Gateway API¶
This section documents the Gateway API implementation in the Cloudflare Tunnel Gateway Controller.
Overview¶
The controller implements the Kubernetes Gateway API to configure Cloudflare Tunnel ingress rules. It watches Gateway and Route resources and translates them into Cloudflare Tunnel configuration via the Cloudflare API.
Supported Resources¶
| Resource | API Version | Status |
|---|---|---|
| GatewayClass | gateway.networking.k8s.io/v1 | Supported |
| Gateway | gateway.networking.k8s.io/v1 | Supported |
| HTTPRoute | gateway.networking.k8s.io/v1 | Supported |
| GRPCRoute | gateway.networking.k8s.io/v1 | Supported |
| TCPRoute | gateway.networking.k8s.io/v1alpha2 | Not supported |
| TLSRoute | gateway.networking.k8s.io/v1alpha2 | Not supported |
| UDPRoute | gateway.networking.k8s.io/v1alpha2 | Not supported |
Sections¶
-
Supported Resources
Detailed feature support matrix for each Gateway API resource.
-
HTTPRoute
HTTP routing examples and configuration patterns.
-
GRPCRoute
gRPC routing with service and method matching.
-
ReferenceGrant
Cross-namespace backend references and security.
-
Limitations
Known limitations and workarounds.
How It Works¶
flowchart TB
subgraph Kubernetes["Kubernetes Cluster"]
GW[Gateway]
HR[HTTPRoute]
SVC[Services]
CTRL[Controller]
CFD[cloudflared]
end
subgraph Cloudflare["Cloudflare Edge"]
API[Cloudflare API]
EDGE[Edge Network]
end
GW -->|watch| CTRL
HR -->|watch| CTRL
SVC -->|resolve| CTRL
CTRL -->|configure| API
API -->|push config| CFD
CFD -->|tunnel| EDGE
EDGE -->|traffic| CFD
CFD -->|route| SVCKey Concepts¶
TLS Termination
Cloudflare Tunnel terminates TLS at Cloudflare's edge network.
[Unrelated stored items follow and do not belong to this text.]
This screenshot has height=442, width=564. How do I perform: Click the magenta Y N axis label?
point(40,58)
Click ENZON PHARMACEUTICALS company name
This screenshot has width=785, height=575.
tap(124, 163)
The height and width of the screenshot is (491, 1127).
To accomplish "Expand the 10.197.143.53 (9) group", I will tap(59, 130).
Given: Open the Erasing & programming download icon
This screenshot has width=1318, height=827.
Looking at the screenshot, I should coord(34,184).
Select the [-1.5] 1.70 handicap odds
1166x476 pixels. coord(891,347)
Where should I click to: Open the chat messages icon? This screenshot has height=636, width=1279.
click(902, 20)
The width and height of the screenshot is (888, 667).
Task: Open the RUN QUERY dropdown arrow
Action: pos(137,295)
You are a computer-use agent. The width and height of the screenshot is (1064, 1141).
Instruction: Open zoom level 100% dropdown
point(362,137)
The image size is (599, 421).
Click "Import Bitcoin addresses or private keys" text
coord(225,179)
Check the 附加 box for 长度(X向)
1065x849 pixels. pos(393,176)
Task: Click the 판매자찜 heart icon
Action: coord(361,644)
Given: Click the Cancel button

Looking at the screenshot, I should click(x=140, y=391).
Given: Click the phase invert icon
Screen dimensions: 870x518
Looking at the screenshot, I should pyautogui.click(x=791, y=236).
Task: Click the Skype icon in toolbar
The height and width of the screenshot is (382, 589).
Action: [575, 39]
Gateway listener configuration for ports, protocols, and TLS settings has no effect on routing behavior.
Full Sync
Any change to HTTPRoute or GRPCRoute triggers a full configuration sync to Cloudflare Tunnel. The controller rebuilds the entire ingress configuration on each reconciliation.